Team enabled Anthropic prompt caching expecting to save 90% on system-prompt tokens. Instead the bill went up. Each request was modifying the system prompt by injecting the current timestamp, which invalidated the cache on every single call. They paid the 1.25× cache-write multiplier with zero cache hits.
What happened
Customer support agent. System prompt is ~12K tokens of product documentation, brand guidelines, and conversation policies. Anthropic prompt caching enabled with a 5-minute TTL.
Expected: first call writes the cache (cost = 12K × $3.75/M = $0.045), every subsequent call within 5 minutes reads it (cost = 12K × $0.30/M = $0.0036). Savings: ~92%.
Actual:
Day 1 cost: $124 (caching disabled)
Day 2 cost: $173 (caching enabled)
40% increase.
The cause was buried in the system-prompt builder:
def build_system_prompt():
return f"""
You are SupportBot. Current time: {datetime.now().isoformat()}.
[12K tokens of documentation]
"""
The current time changed on every call. The cache key changes on every call. Every call was a cache miss → cache write at the 1.25× multiplier. Zero reads.
Diagnosis
Cache-write rates are higher than non-cached input rates on most providers:
- Anthropic: cache-write = 1.25× input rate, cache-read = 0.1× input rate
- OpenAI: cache-write = same as input, cache-read = 0.5× input
For caching to save money, you need a cache hit rate > some threshold.
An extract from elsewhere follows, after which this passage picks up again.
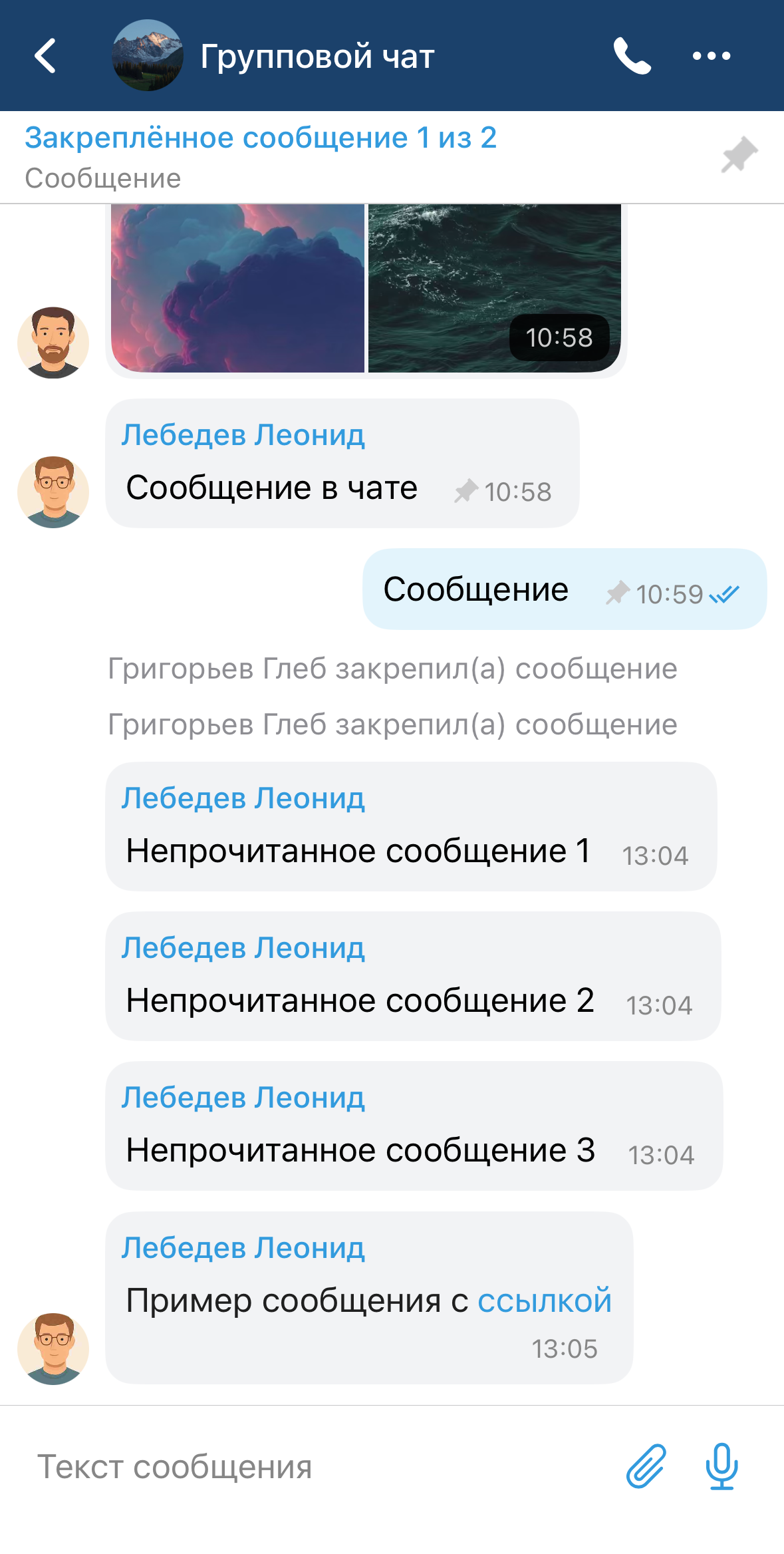Tap bearded user avatar beside photos
784x1554 pixels.
tap(53, 343)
For Anthropic the math is roughly: breakeven_hit_rate = (1.25 - 1) / (1 - 0.1) = 28%. Below 28% hit rate, caching costs more than no caching.
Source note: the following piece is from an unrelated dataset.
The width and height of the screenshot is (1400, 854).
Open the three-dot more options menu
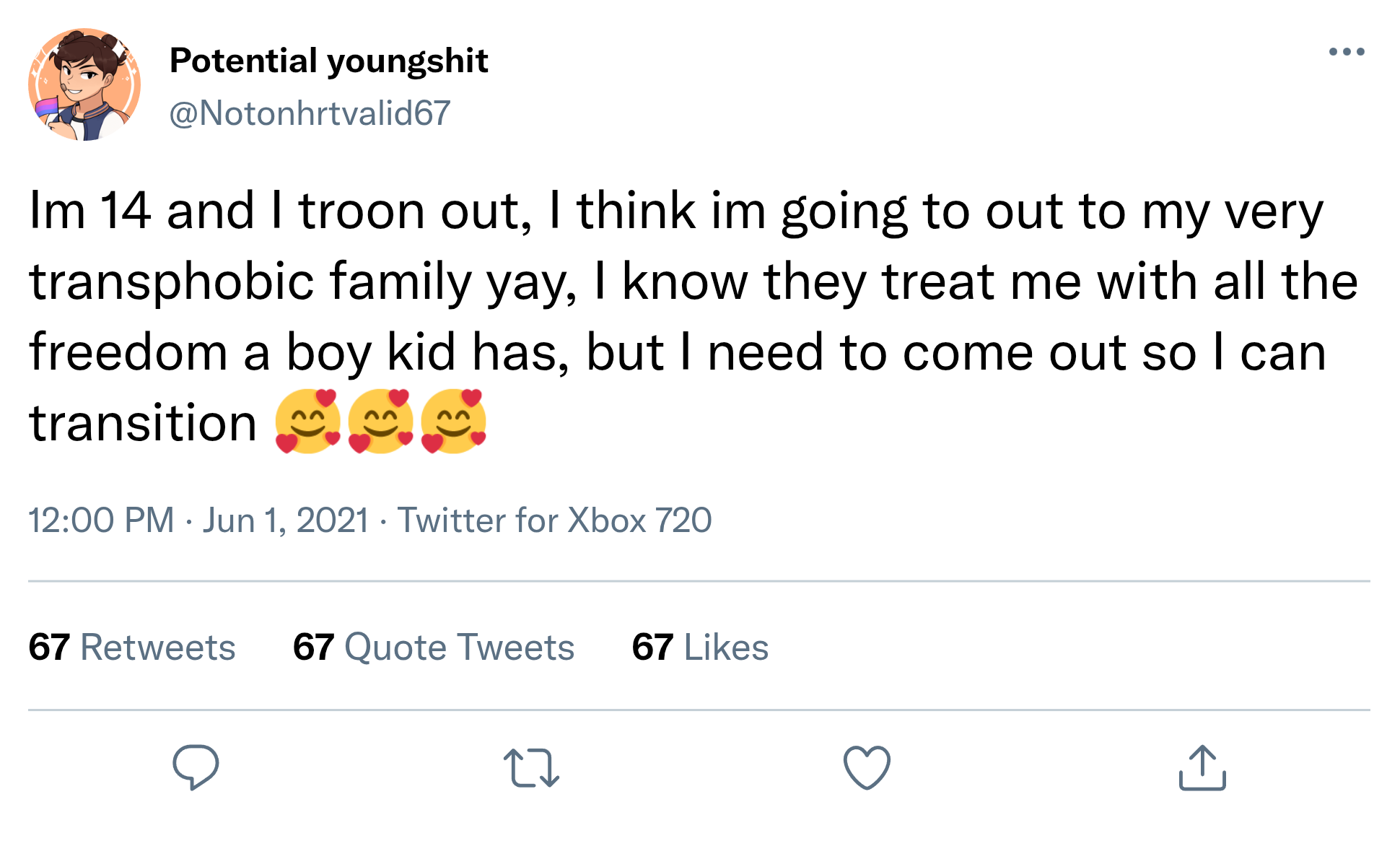pyautogui.click(x=1347, y=52)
This deployment had 0% hit rate.
The fix
Anything that varies per-call must come after the cached portion:
def build_messages(user_msg):
return [
{
"role": "system",
"content": [
{
"type": "text",
"text": SYSTEM_PROMPT_STATIC, # 12K tokens, never changes
"cache_control": {"type": "ephemeral"},
},
],
},
{
"role": "user",
"content": f"Current time: {datetime.now().isoformat()}\n\n{user_msg}",
},
]
Now the system prompt is identical across calls → cache hits → 92% savings on the static portion.
After fix:
Day 3 cost: $14 (proper cache structure)
Takeaway
Audit what's inside your cached prompt. Anything dynamic (timestamps, request IDs, user IDs, locale) must be outside the cached block. And monitor your cache hit rate — if it's below 30% (Anthropic) or 50% (OpenAI), caching is costing you money. The break-even depends on the provider's read/write multipliers.